Jia Lynn Yang at Fortune has an article out analyzing some of FDR's programs. Yang correctly points out that
A central culprit [prolonging the depression] was the National Recovery Administration (NRA), from 1933. The goal of the NRA was to lift wages for workers. But to do this, it encouraged industry leaders to meet and establish minimum prices and wages, effectively creating cartels. The result was wholesale prices rising 23 percent in two years.This is a great understanding of a problem with FDR policies. However, sometimes it is hard to understand just how much long tail havoc FDR policies have caused and will continue to deliver. Yang, for example, writes:
Because the New Deal was so sprawling, there are also programs that historians and economists agree were deeply effective, like establishing the Federal Deposit Insurance Corporation, or FDIC, which stopped the run on banksSay,what? FDIC may have stopped the bank runs of the Great Depression. But the moral hazard environment the FDIC created resulted in a market where depositors didn't care , and still don't care, what bankers do with their money, since they knew the FDIC is there to back them up. It can be argued this situation played a major role in today's banking crisis as the FDIC guarantee eliminated the depositor check on banker activities.

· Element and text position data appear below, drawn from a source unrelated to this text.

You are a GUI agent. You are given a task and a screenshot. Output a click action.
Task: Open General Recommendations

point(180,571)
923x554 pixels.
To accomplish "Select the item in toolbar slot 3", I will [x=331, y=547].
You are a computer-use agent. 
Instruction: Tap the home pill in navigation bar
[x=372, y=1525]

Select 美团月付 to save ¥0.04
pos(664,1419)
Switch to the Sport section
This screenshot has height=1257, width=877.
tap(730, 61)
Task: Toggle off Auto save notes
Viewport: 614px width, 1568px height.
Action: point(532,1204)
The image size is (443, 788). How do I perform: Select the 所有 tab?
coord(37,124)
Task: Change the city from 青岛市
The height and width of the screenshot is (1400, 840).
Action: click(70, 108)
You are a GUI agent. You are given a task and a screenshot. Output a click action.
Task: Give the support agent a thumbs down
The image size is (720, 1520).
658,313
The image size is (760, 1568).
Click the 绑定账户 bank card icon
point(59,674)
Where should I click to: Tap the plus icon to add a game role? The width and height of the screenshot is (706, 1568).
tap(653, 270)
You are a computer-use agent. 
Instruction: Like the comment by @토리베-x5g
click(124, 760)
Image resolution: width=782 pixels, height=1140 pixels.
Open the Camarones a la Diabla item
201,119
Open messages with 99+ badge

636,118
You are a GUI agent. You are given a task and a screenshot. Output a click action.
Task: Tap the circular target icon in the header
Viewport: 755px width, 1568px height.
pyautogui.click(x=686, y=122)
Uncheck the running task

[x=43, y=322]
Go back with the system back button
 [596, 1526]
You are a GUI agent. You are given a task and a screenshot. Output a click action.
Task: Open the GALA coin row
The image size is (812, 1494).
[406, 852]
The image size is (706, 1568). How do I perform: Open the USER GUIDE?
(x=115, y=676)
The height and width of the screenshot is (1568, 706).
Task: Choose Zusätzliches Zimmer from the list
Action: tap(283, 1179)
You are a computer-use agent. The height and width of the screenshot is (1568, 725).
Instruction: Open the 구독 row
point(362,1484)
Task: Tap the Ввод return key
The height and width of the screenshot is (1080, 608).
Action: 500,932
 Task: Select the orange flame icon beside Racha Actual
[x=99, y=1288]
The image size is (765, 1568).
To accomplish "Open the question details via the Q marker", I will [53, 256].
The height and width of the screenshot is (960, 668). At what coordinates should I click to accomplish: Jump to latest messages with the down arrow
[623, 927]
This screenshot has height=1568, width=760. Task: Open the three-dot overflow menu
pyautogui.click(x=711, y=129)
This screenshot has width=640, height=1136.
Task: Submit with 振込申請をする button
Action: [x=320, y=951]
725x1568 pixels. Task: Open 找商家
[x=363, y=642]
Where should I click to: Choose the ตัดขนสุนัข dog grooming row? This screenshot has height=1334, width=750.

The dirty little secret about FDR policies is not that they prolonged the Great Depression, they did, but that many of the policies from Social Security to FDIC are continuing to have a negative impact on the economy even now, more than 50 years later.
The long tail of FDR economic policies is likely to continue to sting us very hard even further into the future. Remarkably, as the welts of the FDR long tail sting continue to swell, others continue to try to embrace the body of the FDR policy beast, itself.